- Assignment
Give back exactly the lines of the data below, starting with the line that has "Italiano (894, 2066)" and going on through the line that has "Blog (537, 28)".

- Data for the task

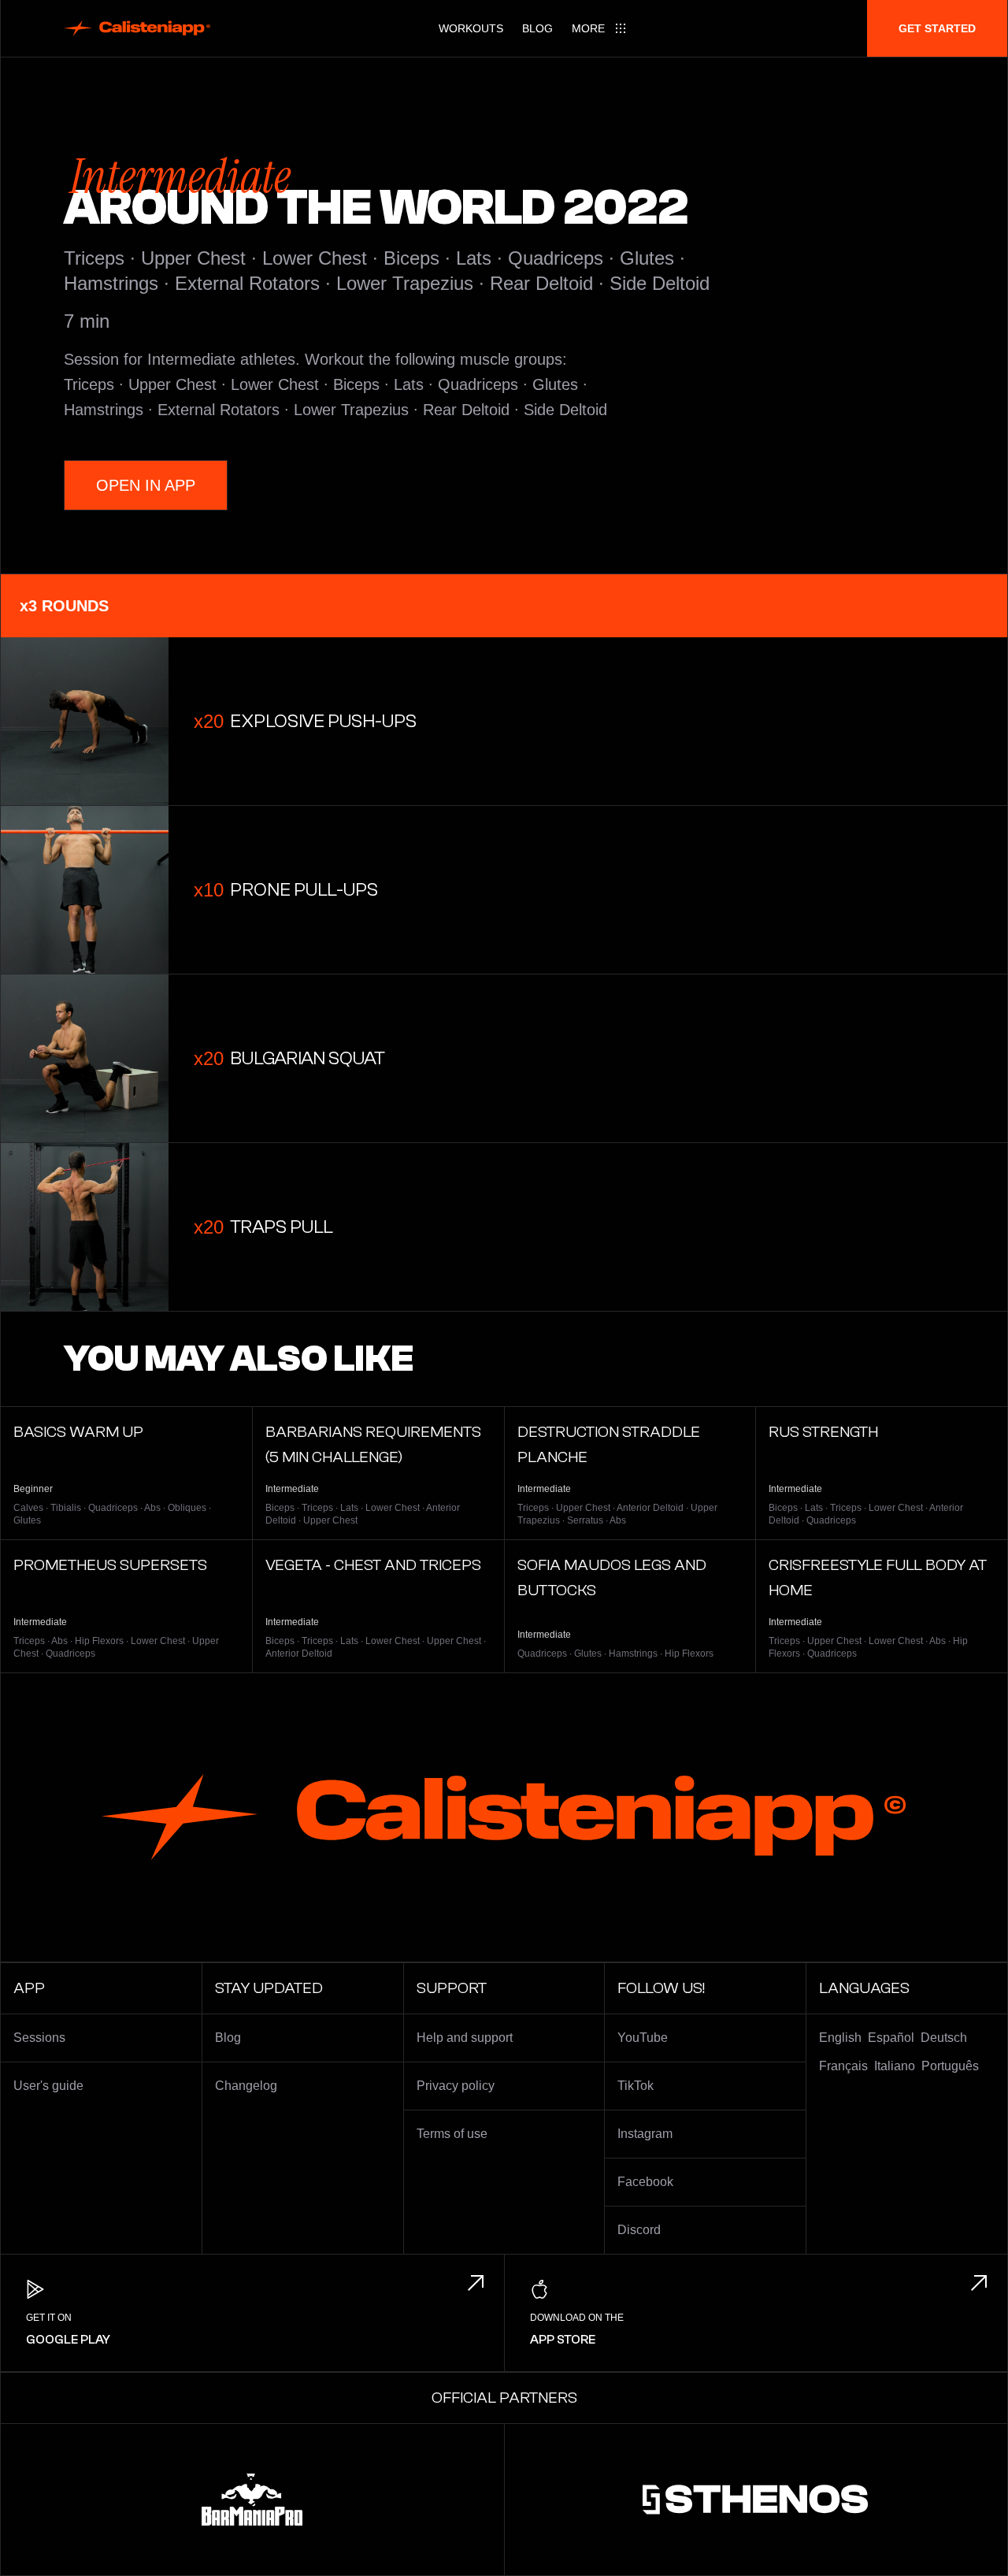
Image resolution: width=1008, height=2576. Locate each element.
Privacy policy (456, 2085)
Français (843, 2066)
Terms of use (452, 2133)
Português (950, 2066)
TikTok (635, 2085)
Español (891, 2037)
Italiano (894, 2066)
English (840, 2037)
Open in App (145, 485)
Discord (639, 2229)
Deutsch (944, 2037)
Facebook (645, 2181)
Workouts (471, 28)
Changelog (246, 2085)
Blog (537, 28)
==
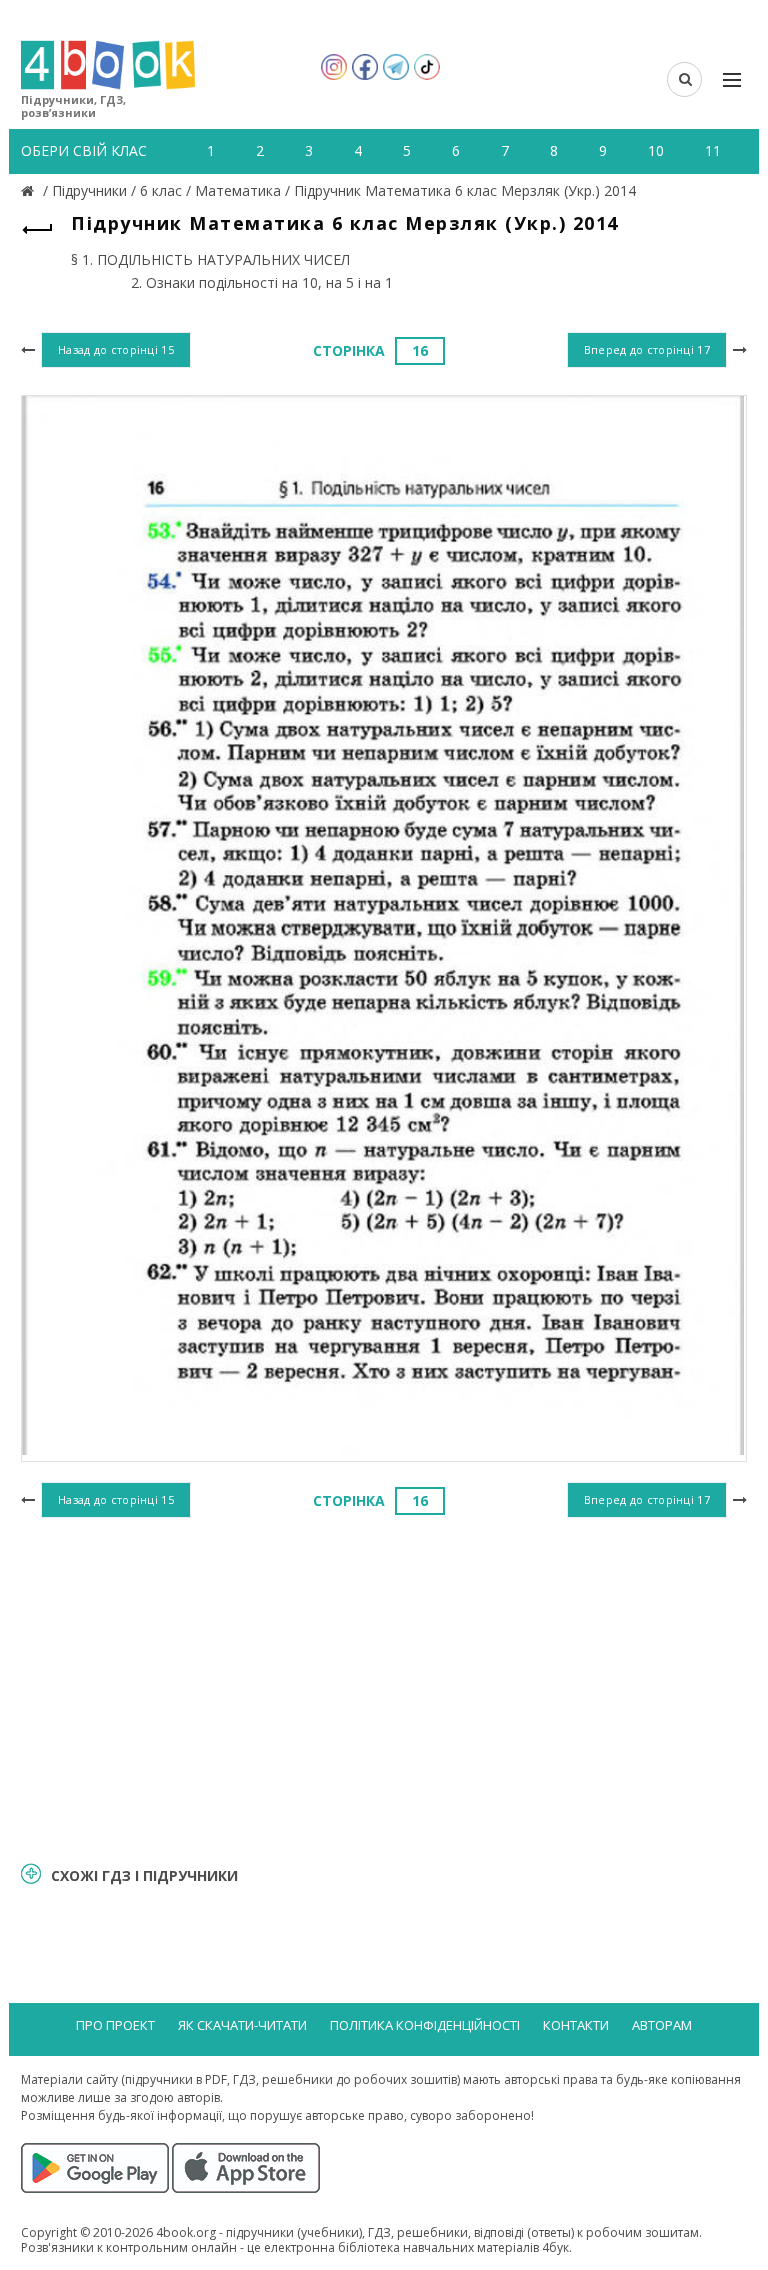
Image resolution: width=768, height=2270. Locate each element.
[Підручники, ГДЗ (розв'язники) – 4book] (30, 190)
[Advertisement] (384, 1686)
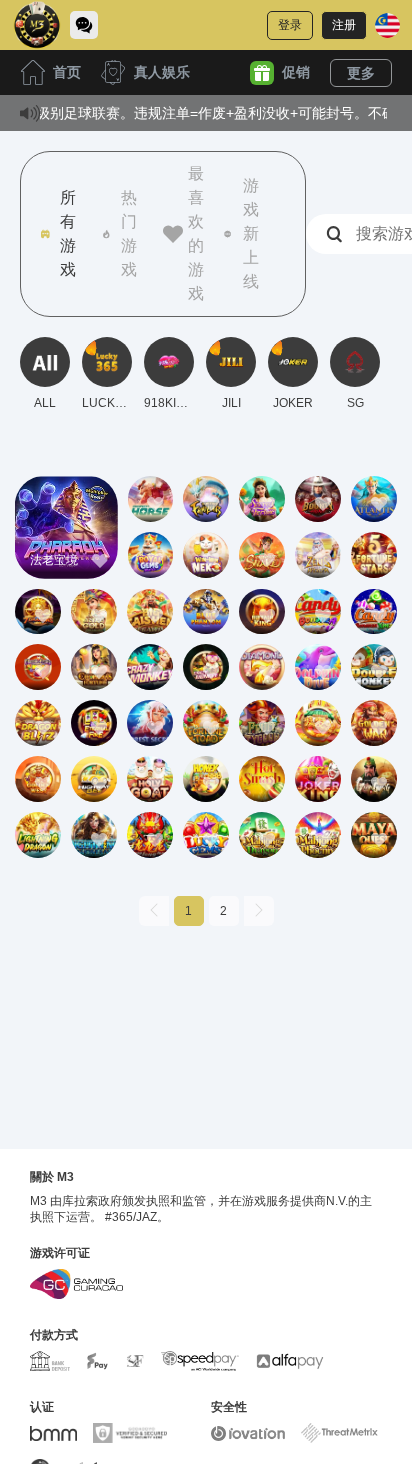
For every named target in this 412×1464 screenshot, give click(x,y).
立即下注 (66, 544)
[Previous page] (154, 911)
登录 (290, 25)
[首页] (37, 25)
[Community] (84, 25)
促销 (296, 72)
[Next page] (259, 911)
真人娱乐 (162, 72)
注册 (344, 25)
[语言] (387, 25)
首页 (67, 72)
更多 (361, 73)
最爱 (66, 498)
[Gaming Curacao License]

- Result below
Italiano (894, 2066)
English (840, 2037)
Open in App (145, 485)
Discord (639, 2229)
Deutsch (944, 2037)
Facebook (645, 2181)
Workouts (471, 28)
Changelog (246, 2085)
Blog (537, 28)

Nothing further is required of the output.